• _PROBLEM TO WORK ON_: Line by line, output everything from the one that contains "Go to Next : Networking step" through the end of the material below, exactly as written and with no pictures.

• _PROVIDED INFORMATION_:

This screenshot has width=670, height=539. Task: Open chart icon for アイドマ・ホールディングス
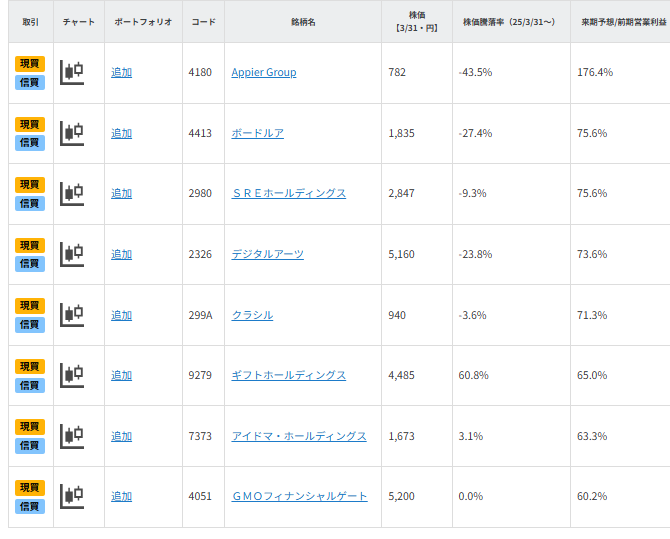coord(72,436)
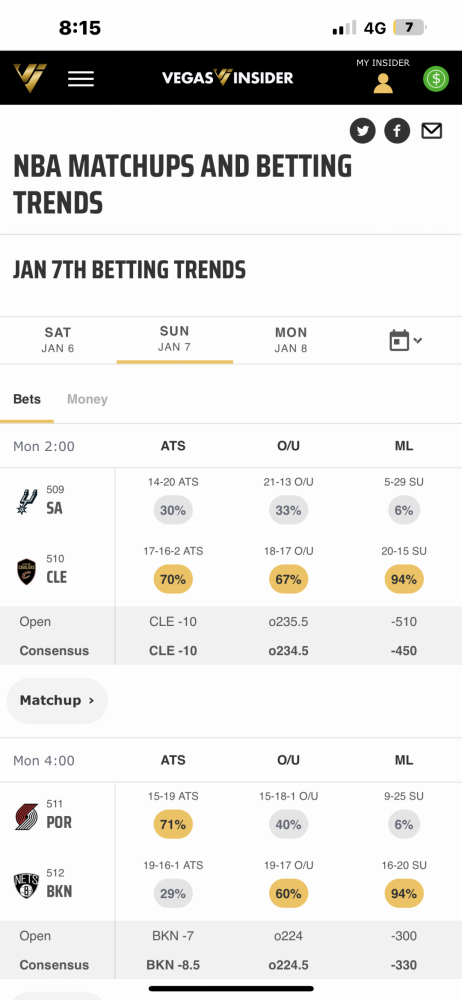
Task: Share page via Twitter icon
Action: coord(362,131)
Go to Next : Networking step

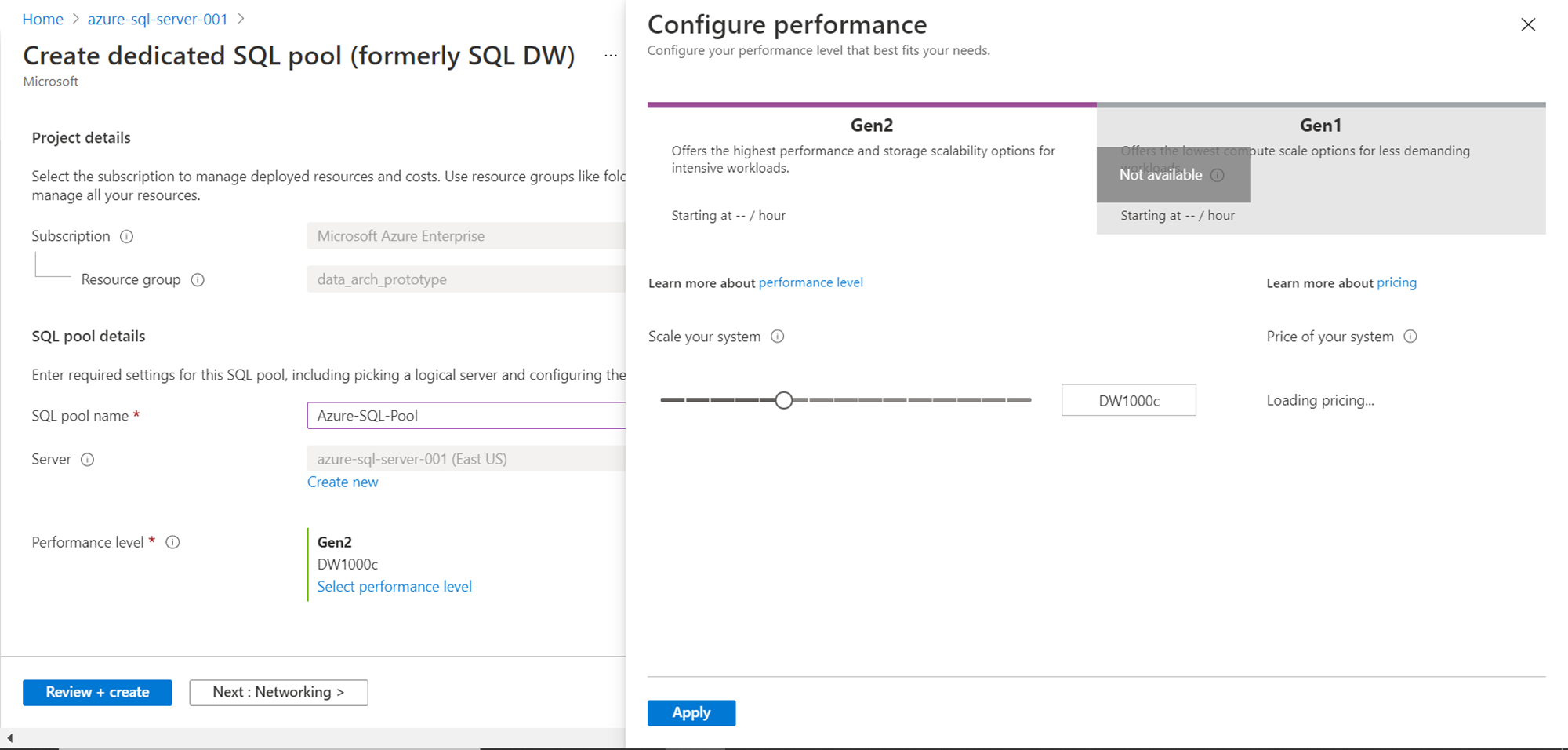(x=278, y=692)
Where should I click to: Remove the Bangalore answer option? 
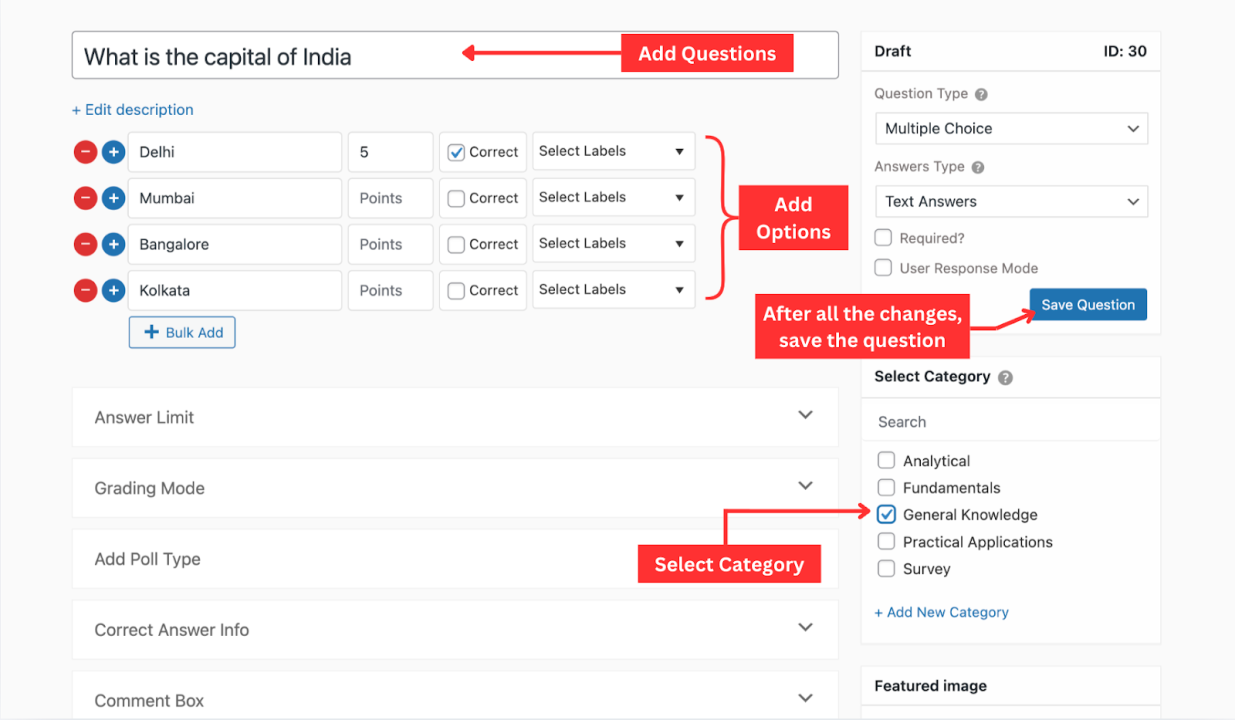[85, 243]
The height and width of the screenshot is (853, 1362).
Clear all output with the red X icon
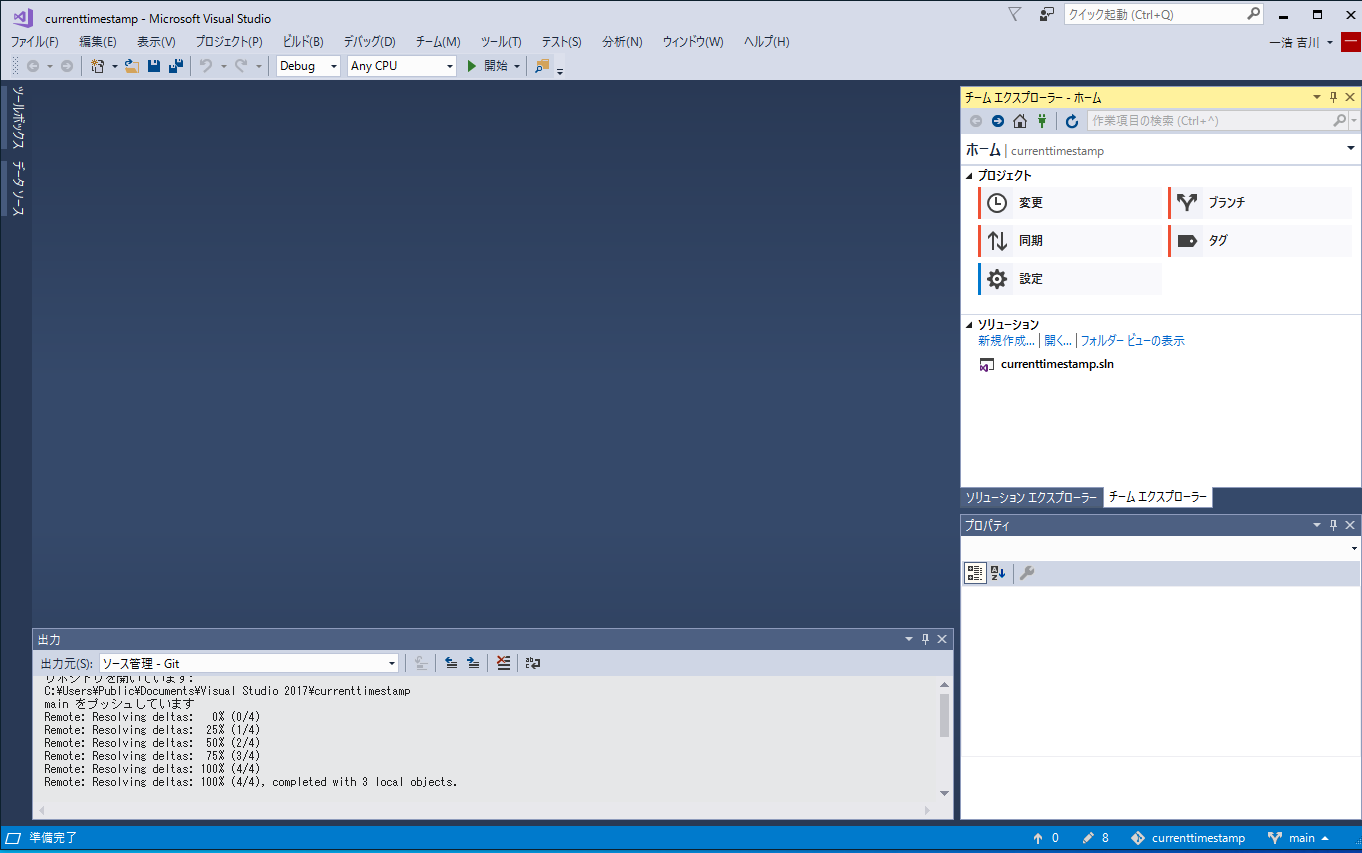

• _TASK ANSWER_:
Go to Next : Networking step

(x=278, y=692)
Where should I click to: Remove the Bangalore answer option? 
[85, 243]
The height and width of the screenshot is (853, 1362).
Clear all output with the red X icon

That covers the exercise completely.